- [Aim of the exercise]: Go through the listing below, and from the line containing "Image resolution: width=362" through its last line, transcribe every line exactly, skipping pictures.
====== Recorded data ======
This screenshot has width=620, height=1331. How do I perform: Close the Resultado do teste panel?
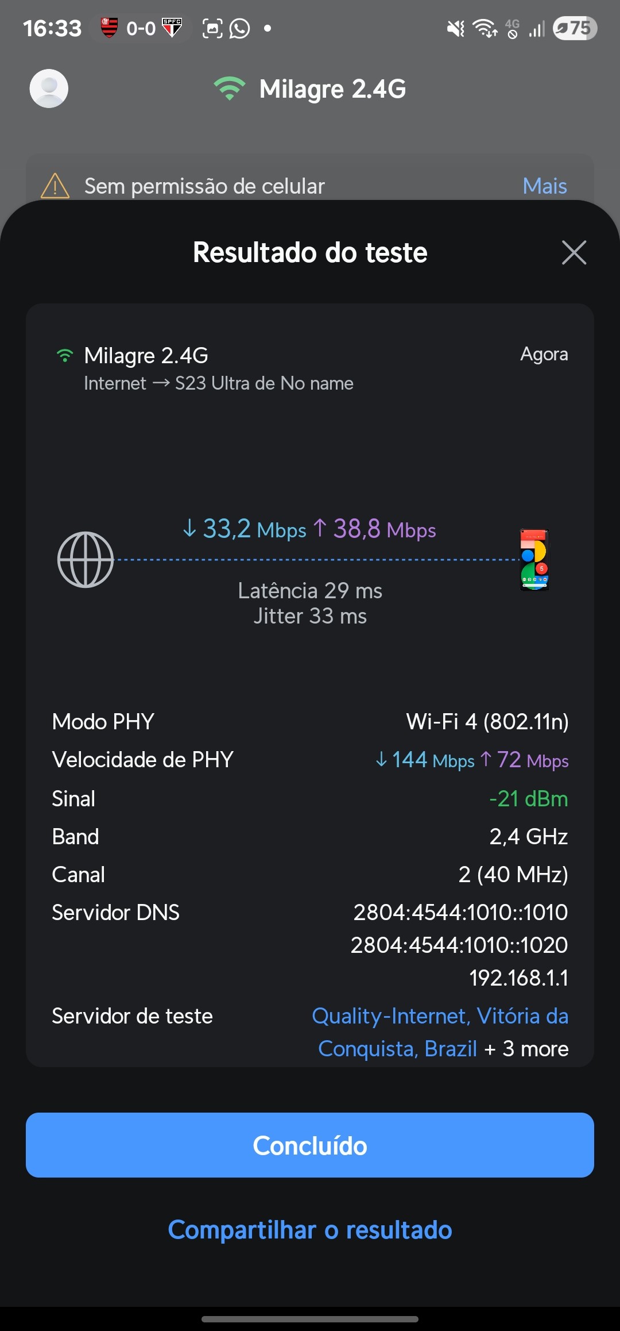(574, 253)
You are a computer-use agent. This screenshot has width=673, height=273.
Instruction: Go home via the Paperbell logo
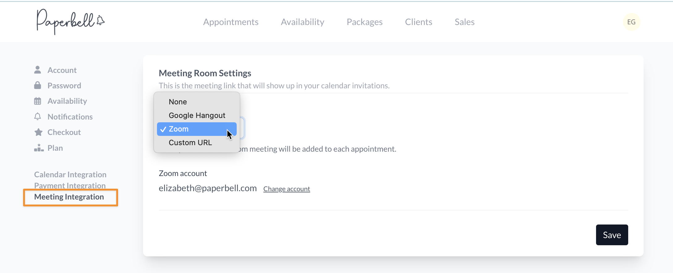click(x=70, y=22)
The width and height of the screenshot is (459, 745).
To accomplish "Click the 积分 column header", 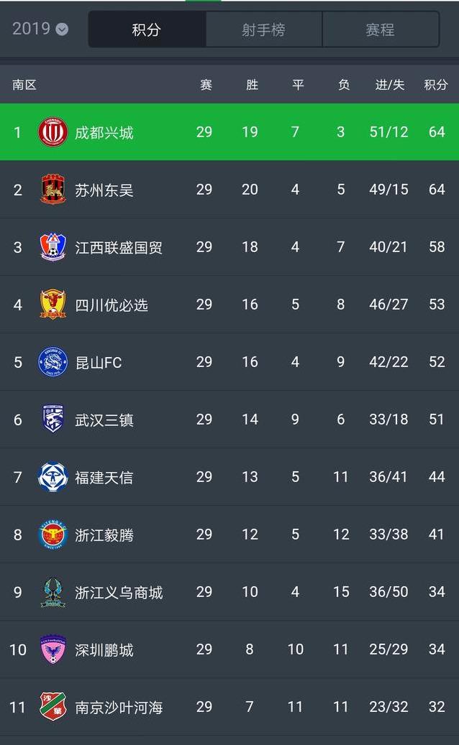I will (436, 85).
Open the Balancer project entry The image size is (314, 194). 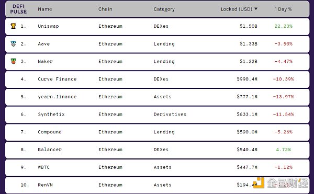[50, 150]
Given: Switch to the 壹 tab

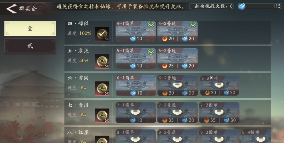Looking at the screenshot, I should tap(30, 28).
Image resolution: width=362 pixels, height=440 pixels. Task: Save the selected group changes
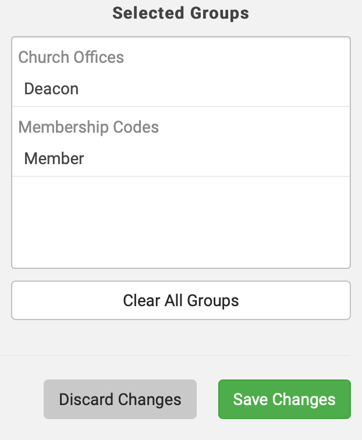click(x=284, y=399)
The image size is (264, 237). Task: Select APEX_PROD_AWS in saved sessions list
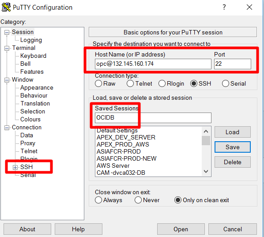point(123,144)
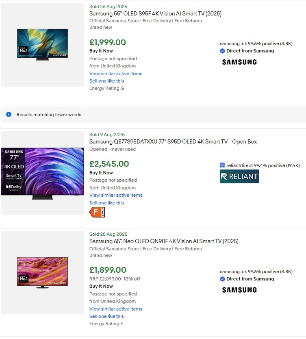306x339 pixels.
Task: Click the verified badge on the 65" Neo QLED listing
Action: pyautogui.click(x=222, y=279)
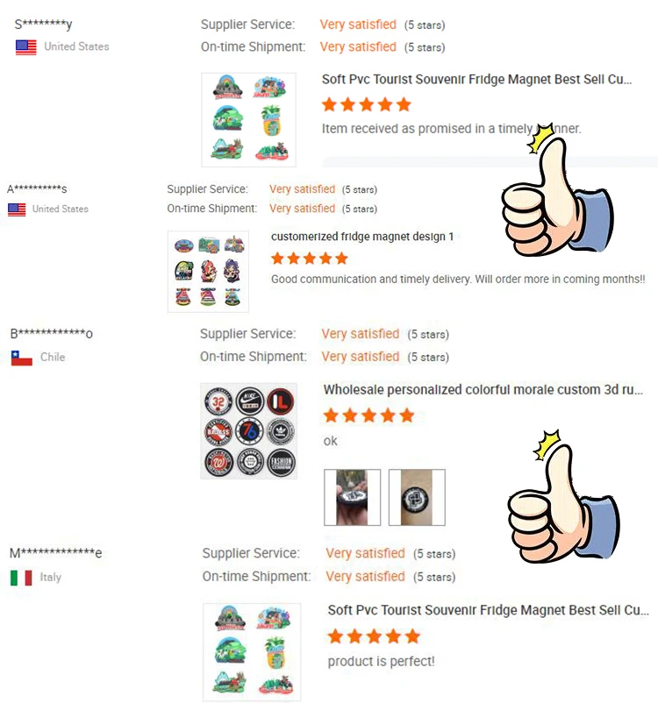
Task: Click the star rating under customerized fridge magnet
Action: pyautogui.click(x=310, y=259)
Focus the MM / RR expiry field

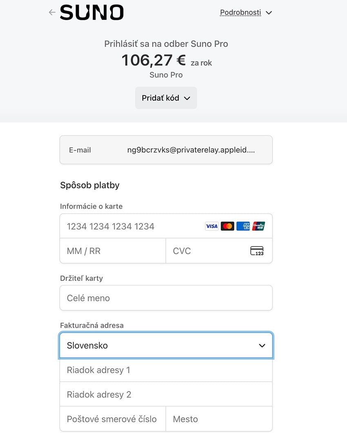click(112, 251)
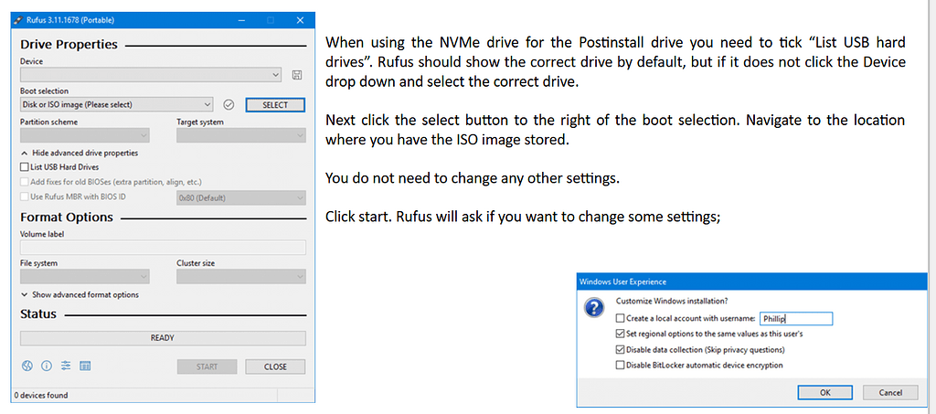Check Create a local account option
Image resolution: width=936 pixels, height=414 pixels.
pyautogui.click(x=621, y=319)
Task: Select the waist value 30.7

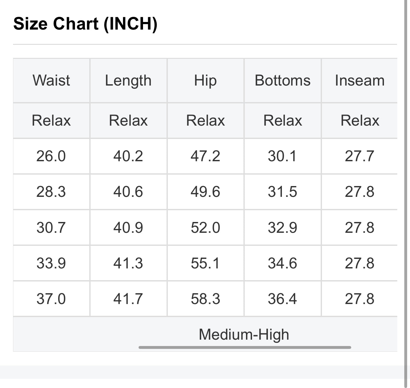Action: click(51, 228)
======
- [Your response]:
Image resolution: width=362 pixels, height=440 pixels. Task: Save the selected group changes
click(x=284, y=399)
The image size is (264, 237). Task: Select APEX_PROD_AWS in saved sessions list
point(123,144)
306x339 pixels.
Task: Click the verified badge on the 65" Neo QLED listing
Action: pyautogui.click(x=222, y=279)
Task: Click the star rating under customerized fridge magnet
Action: pyautogui.click(x=310, y=259)
Focus the MM / RR expiry field

click(112, 251)
Check Create a local account option
Image resolution: width=936 pixels, height=414 pixels.
pyautogui.click(x=621, y=319)
Task: Select the waist value 30.7

Action: click(51, 228)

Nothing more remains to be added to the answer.